Generation Aware Analysis



The problem?

The .NET GC is generational, it makes the assumption that allocations are broadly divided into two classes, either they are short-lived (e.g. temporary objects) or they are long-lived (e.g. constants, caches for repeated uses). This assumption is often true, but once in a while, that’s not true, often due to programmer mistakes. If a pile of objects meant for short-term usage is leaked into gen2, that can cost a short-term spike in ephemeral GC latency, and a long-term memory cost for storing them. We would like to be able to detect it and analyze what happened.

Scenario

Here is a sample program that demonstrates such a leak. This is the whole program, a copy with the project files can be found here.

namespace GenAwareDemo
{
    using System;
    using System.Diagnostics;

    class LongTermObject
    {
        public ShortTermObject leak;
    }

    class ShortTermObject
    {
        public ShortTermObject prev;
        public byte[] weight;
    }

    class Program
    {
        static void Main(string[] args)
        {
            Console.WriteLine("My process id is " + Process.GetCurrentProcess().Id);
            Console.ReadLine();
            LongTermObject LongTermObject = new LongTermObject();
            GC.Collect();
            GC.Collect();
            for (int phase = 0; phase < 2; phase++)
            {
                // The 0th phase is an emulated startup phase and should be ignored.
                int counter = 0;
                for (int iteration = 0; iteration < 10000; iteration++)
                {
                    ShortTermObject head = new ShortTermObject();
                    for (int i = 0; i < 1000; i++)
                    {
                        ShortTermObject next = new ShortTermObject();
                        next.weight = new byte[1000];
                        next.prev = head;
                        head = next;
                    }
                    counter++;
                    // Emulate a leak of a ephemeral object to LongTermObject.
                    if (counter % 1000 == 0)
                    {
                        Console.WriteLine("Leaked");
                        LongTermObject.leak = head;
                    }
                }
            }
        }
    }
}

Roughly speaking, every ShortTermObject has a weight of 1000 bytes. In each iteration, we create 1000 of them, arranged in a linked list, and then it will be discarded. Once in a while (i.e. when counter % 1000 == 0), the linked list is leaked into the LongTermObject.

To make this post easier for first time readers, let’s assume we already observed that the promoted bytes are usually 1MB, but once in a while the promoted bytes spikes up to 2MB. To understand what happened, we would like to capture that moment.

For the curious, at the end of this post, we will discuss how we can use the performance infrastructure to discover this information.

Capturing

Starting from .NET 5.0, we can use the generational aware analysis tool I introduced in this PR to capture the moment when the promotion happens.
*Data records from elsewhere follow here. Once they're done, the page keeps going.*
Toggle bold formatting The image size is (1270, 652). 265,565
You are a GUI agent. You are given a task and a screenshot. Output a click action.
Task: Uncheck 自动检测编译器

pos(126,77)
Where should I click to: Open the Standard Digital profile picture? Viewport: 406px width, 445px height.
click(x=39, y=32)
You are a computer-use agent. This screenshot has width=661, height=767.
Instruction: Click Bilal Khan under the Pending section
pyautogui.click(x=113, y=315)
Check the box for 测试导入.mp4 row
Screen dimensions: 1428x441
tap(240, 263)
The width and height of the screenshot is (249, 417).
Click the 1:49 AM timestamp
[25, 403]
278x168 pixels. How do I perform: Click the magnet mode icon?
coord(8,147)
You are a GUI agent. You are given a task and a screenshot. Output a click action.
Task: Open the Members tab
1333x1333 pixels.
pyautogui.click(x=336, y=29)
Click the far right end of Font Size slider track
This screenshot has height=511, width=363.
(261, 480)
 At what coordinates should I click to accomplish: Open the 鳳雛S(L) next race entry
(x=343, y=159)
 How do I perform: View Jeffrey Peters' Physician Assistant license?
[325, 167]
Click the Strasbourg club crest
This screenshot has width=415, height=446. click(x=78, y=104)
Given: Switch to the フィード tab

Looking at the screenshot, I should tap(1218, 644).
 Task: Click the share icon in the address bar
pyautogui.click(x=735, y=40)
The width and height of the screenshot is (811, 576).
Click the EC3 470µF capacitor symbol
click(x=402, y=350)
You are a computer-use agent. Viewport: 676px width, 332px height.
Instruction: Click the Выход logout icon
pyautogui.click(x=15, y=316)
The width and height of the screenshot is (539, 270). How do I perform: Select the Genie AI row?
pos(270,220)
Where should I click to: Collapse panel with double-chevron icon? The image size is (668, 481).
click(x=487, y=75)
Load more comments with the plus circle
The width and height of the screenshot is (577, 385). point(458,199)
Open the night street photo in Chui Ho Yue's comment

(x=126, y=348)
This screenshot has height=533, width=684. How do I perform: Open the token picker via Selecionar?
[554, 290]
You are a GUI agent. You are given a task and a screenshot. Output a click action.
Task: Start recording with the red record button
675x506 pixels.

To use the feature, set the following environment variables before launching the process.

set COMPlus_GCGenAnalysisGen=1
set COMPlus_GCGenAnalysisBytes=16E360
set COMPlus_GCGenAnalysisIndex=3E8

We would like to command the runtime to perform a generational aware analysis and capture the moment when a gen 1 GC promoted more than 1.5 MB (16E360 is 1,500,000 in decimal). To avoid capturing the promoted bytes corresponding to the startup phase, we ignore the first 1,000 GCs (3E8 is 1,000 in decimal).

After the process is launched, it will create two files in the current directory:

The former file is the trace for further analysis, the second file is empty, it is used to signal the analysis is over. For long-running processes that do not stop, we can monitor this file.

For now, it has to be done on the launch, there is no alternative.

Analyzing the captured trace.

Open the gcgenaware.nettrace in PerfView will give us a generational aware view. Double click on the tree view until we see this:

generation-aware-analysis-02.png

Double-clicking on the Gen 1 Walkable Object Stacks will lead us to this window.

generation-aware-analysis-03.png

We can analyze the heap as usual, except now types are annotated with their generation. Now we know that there is a link between LongTermObject and ShortTermObject. This is just a heap dump, so we still do not know why a LongTermObject is referenced by the ShortTermObject, but we know they are referenced.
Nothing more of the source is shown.